Instructor: In this example here, we have the app component, which uses an app-person component inside its template. That app-person component injects here a people service, and that invokes here the people service getPerson method to display here a person.
In turn, the getPerson method of that people service is quite simple. We have here a name. Basically, the getPerson simply returns an object and references this name here, which is then being shown here by our app-person component.
What we would like to do now is to learn how we can scope a service to a certain component subtree, and to basically override it with a different kind of service. First of all, let's create here a new component. Let's call it woman.
That woman component does very much the same as that person component does. It gets an instance of that people service. We have here also person property. Here we do this.person = this.people.getPerson. We obviously need here to inject that service, import it from the person service.

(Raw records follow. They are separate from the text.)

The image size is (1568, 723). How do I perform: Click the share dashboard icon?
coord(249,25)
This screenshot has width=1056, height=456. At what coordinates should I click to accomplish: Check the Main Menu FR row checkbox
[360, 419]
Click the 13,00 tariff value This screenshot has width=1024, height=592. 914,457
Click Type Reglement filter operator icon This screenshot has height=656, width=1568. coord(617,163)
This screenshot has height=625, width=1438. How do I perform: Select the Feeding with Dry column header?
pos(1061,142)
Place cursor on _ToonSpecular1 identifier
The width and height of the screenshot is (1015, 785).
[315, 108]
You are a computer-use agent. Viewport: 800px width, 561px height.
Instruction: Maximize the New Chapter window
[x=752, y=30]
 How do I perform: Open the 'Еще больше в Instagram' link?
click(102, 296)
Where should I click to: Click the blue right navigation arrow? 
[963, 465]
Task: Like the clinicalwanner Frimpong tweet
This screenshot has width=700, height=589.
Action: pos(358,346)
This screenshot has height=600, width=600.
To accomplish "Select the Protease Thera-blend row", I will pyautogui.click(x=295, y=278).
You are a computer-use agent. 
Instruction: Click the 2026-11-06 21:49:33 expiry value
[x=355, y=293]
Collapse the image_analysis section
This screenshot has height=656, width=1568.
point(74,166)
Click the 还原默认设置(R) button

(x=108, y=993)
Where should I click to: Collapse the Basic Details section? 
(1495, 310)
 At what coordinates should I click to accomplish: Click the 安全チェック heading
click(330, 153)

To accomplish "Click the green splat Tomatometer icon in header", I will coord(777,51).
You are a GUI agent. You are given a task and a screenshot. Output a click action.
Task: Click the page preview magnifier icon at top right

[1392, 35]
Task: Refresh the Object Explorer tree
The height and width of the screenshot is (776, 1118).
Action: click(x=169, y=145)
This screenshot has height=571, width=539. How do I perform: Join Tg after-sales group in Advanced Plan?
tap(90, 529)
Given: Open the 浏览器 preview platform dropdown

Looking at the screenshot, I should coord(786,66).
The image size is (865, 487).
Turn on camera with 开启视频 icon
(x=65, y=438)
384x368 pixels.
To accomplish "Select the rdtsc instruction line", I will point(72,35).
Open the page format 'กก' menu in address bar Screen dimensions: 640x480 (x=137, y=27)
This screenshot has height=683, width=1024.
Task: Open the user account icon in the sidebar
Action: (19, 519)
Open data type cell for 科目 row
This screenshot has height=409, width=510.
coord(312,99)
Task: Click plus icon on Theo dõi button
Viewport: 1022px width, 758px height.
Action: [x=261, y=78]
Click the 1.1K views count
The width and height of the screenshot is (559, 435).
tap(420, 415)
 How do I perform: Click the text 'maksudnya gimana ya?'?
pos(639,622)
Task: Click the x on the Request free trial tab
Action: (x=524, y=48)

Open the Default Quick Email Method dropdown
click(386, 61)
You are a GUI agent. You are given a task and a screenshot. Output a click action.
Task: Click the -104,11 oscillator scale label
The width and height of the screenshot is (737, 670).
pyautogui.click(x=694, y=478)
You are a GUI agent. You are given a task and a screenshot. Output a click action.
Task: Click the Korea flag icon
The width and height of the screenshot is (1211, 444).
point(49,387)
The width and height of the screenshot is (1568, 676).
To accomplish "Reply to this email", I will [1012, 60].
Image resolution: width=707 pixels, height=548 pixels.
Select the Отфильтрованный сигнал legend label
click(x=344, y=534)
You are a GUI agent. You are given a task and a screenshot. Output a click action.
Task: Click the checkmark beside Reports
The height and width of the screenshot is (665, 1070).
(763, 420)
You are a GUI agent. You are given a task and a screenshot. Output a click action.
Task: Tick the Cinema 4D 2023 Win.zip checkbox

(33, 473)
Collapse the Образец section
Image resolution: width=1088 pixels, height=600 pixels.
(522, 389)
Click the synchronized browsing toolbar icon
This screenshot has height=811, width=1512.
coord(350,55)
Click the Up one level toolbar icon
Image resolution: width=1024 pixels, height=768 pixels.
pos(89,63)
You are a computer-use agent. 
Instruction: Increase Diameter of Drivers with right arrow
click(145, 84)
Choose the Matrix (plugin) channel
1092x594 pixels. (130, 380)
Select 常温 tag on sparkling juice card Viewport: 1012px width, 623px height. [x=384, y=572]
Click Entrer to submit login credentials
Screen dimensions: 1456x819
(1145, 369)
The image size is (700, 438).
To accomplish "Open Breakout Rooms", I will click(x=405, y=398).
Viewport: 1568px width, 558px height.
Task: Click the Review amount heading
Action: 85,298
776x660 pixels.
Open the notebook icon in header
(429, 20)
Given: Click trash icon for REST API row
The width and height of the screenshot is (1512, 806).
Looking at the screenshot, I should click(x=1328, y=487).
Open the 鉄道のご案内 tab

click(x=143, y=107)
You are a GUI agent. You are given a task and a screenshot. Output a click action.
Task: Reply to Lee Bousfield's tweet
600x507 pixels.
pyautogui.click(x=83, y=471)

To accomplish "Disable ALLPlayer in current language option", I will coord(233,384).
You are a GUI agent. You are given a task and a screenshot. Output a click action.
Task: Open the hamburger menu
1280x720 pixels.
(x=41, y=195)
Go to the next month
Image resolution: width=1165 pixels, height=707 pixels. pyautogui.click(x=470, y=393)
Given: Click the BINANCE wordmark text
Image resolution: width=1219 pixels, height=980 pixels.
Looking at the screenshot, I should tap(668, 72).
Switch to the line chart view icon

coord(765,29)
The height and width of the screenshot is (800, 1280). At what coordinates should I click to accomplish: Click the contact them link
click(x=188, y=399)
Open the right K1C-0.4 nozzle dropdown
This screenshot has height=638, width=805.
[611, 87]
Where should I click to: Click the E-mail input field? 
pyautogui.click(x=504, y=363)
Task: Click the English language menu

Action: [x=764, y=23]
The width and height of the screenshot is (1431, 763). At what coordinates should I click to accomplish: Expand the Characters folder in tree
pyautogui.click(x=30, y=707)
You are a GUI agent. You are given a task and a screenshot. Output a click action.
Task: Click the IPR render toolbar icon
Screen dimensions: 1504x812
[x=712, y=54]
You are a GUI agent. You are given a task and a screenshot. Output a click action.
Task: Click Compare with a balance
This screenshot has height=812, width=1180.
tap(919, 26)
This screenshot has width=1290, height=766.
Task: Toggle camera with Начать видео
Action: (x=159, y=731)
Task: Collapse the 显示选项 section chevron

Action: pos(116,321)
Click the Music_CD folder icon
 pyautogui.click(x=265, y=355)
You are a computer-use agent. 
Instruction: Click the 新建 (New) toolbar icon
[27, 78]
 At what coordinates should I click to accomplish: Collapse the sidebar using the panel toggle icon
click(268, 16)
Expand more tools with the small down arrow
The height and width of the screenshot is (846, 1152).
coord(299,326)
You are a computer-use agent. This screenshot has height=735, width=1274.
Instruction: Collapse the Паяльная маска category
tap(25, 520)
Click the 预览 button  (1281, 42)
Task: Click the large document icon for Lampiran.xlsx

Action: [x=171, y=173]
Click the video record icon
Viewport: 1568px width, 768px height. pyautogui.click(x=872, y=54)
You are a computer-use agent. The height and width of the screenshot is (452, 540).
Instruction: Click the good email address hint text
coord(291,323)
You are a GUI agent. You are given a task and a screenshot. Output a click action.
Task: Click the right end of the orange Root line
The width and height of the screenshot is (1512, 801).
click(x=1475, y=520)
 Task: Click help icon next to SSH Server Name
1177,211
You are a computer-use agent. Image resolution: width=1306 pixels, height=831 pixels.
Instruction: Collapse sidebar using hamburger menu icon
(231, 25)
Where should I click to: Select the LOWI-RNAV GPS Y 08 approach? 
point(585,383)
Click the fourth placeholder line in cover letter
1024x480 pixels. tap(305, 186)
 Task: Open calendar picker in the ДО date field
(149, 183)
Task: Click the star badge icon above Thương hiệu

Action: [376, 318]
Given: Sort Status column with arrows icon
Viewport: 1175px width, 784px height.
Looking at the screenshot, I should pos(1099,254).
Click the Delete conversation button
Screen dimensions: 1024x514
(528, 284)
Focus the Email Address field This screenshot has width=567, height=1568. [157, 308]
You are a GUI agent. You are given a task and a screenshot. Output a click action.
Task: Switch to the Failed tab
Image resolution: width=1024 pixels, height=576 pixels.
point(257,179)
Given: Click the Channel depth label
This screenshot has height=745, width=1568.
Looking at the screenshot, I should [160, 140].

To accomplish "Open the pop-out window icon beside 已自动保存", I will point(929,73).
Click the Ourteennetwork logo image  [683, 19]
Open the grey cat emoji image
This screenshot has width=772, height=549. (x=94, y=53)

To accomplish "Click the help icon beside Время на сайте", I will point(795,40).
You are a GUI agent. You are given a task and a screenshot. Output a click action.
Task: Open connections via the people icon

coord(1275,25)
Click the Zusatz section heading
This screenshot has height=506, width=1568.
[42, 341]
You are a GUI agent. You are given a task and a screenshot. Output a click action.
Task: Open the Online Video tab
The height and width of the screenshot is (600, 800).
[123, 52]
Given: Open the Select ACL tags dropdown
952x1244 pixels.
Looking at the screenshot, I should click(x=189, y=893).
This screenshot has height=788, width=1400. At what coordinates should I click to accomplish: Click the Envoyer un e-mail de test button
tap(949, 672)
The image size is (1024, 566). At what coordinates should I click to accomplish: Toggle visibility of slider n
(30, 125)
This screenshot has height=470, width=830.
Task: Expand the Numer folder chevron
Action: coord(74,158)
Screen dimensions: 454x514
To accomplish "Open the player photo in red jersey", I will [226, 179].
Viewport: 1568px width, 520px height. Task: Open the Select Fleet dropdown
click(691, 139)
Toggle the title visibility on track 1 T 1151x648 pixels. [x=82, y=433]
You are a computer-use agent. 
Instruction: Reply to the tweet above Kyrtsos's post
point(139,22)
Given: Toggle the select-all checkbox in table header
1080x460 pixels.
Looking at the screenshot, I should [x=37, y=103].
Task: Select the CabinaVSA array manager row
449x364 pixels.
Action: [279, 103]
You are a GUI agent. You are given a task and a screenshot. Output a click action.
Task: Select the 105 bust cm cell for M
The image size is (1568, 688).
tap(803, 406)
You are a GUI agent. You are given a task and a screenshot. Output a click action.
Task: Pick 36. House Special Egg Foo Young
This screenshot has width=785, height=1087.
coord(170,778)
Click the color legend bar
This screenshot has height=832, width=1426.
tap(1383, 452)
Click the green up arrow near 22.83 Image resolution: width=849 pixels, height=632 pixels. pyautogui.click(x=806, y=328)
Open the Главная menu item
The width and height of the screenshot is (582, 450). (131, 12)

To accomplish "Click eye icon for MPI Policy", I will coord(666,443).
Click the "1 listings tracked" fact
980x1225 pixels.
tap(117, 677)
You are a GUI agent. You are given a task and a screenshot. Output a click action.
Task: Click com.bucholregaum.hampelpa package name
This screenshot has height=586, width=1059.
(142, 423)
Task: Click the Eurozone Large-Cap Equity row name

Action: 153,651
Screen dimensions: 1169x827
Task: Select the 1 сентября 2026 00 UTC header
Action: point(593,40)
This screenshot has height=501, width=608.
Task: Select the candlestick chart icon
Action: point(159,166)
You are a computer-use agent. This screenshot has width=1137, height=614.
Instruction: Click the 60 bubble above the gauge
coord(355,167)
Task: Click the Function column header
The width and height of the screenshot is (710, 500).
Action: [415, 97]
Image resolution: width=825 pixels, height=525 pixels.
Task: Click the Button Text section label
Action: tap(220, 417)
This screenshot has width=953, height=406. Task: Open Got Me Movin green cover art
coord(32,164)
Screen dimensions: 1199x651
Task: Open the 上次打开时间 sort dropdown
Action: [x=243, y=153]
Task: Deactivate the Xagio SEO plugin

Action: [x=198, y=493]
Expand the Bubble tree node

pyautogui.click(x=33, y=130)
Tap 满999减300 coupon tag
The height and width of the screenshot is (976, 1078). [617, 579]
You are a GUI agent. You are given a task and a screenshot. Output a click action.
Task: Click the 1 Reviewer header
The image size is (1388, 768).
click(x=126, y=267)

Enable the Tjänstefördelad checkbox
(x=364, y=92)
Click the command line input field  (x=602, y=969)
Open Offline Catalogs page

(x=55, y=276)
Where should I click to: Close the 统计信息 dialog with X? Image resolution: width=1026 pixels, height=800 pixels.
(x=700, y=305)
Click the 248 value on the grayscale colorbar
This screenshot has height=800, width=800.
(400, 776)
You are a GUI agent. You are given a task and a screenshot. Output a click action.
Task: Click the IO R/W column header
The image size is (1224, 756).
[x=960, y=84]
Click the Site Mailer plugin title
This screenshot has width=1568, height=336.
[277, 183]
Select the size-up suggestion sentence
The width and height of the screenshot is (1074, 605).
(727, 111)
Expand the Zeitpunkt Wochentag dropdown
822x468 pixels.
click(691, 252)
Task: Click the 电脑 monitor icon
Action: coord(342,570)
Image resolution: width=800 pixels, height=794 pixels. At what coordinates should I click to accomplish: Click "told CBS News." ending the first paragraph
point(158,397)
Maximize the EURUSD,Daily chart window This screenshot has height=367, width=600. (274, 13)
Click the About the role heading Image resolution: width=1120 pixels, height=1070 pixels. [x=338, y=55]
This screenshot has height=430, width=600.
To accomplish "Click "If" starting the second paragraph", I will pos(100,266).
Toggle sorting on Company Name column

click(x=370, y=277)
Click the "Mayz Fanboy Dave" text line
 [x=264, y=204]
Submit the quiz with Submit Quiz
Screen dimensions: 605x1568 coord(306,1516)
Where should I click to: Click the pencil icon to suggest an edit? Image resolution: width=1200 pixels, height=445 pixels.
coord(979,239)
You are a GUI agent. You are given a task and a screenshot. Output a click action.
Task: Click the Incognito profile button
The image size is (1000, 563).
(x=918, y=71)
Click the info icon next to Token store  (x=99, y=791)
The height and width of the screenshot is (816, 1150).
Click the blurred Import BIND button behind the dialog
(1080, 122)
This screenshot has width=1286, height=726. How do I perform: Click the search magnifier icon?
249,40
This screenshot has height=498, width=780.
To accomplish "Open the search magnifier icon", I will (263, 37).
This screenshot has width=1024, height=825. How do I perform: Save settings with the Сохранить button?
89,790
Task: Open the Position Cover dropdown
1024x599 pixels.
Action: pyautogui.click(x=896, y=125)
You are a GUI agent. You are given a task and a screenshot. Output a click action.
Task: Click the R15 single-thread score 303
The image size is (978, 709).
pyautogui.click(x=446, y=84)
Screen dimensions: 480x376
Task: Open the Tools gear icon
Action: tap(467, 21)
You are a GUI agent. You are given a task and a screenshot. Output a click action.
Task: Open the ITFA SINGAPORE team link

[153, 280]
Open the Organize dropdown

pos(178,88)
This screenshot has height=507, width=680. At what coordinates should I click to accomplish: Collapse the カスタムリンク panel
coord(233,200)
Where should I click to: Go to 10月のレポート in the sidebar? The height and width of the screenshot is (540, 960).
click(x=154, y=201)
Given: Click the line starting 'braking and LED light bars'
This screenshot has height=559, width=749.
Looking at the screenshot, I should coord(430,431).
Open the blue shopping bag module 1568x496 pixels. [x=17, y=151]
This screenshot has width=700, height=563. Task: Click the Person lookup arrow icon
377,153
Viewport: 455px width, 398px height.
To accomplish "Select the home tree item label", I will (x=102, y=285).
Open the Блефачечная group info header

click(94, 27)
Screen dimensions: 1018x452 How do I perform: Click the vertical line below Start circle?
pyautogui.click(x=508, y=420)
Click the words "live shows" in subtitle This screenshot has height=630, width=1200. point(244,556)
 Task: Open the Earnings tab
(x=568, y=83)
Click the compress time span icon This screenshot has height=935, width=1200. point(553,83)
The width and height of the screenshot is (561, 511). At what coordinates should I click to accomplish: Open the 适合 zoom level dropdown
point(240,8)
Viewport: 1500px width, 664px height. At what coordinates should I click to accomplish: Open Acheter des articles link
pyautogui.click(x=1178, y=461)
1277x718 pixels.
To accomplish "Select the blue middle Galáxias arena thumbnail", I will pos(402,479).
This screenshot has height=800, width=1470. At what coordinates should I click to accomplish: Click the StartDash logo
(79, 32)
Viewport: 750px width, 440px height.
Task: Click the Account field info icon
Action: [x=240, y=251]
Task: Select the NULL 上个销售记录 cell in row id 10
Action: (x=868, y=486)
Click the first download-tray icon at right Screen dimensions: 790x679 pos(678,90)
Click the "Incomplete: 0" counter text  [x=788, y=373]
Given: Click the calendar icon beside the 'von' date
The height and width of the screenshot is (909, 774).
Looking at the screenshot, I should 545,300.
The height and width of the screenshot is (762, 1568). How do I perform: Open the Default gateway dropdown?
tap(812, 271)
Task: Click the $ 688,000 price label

Up here, let's do something like this. Let's say woman, just to know we are in a woman component here, and visualize that person again by simply showing its JSON structure.
Let's jump back to the app component and visualize our new app-woman component. Let's have a look. Great. We see that we get the same value, because both component actually get an instance of that person service. Therefore, we will get the same value inside here.
Let's now generate a new service, which we call woman service. We get here that woman service. What that woman service does is simply extending that people service. Then we basically override that getPerson method. We get here a person, and then we'll say person.name = Katie, and person.gender = female. Then, return that person.
TypeScript complains here because we don't match the structure. Let's simply return here any, and we should be fine to go. This person service is actually registered here on our module, just as the people service, and so they're both exposed globally on our app module.
Now let's go back to our woman component. You can see it still gets here the people service, and it also displays that same object from that people service, just as we expect. What we're going to do now is to basically override that people service.
We do it not in the module level, but in the component level. We have providers property here, as well, which works identically as the one in the NgModule, but it is scoped to this component and its children. Let's demonstrate that.
We create here the provide and say, whenever you see a people service, use the class woman service instead. If I save this, we will immediately see that this component here, which is displayed below the app component here, all get now an instance of an object, which comes from that woman service, which we just created here. Basically, we manipulate it in this way.
Most interestingly also, if we go to the app component and we use that same app-person component here, and we bring it here nested into the template of our woman service, that same one will also get now the instance from that woman service. Although, inside app-person, we simply inject here the people service, just as before. We didn't change that to woman service.
Here, we can basically see the hierarchical nature of the dependency injector in Angular. What happens here is that we have, at the very top, the app-root component, which is our app component. Then we have the app-person component which we gave it. Then we have the app-woman. Below, we did include, again, that app-person component.
We have one module here, which is basically registered at the very top. Globally, we inject here that people service. Inside the component tree, at some level, we say whenever you see that people service, which is just what we did, use that woman service instead.
From that component tree onwards, all its children and the component itself will then get an instance of this service, instead of the global people service.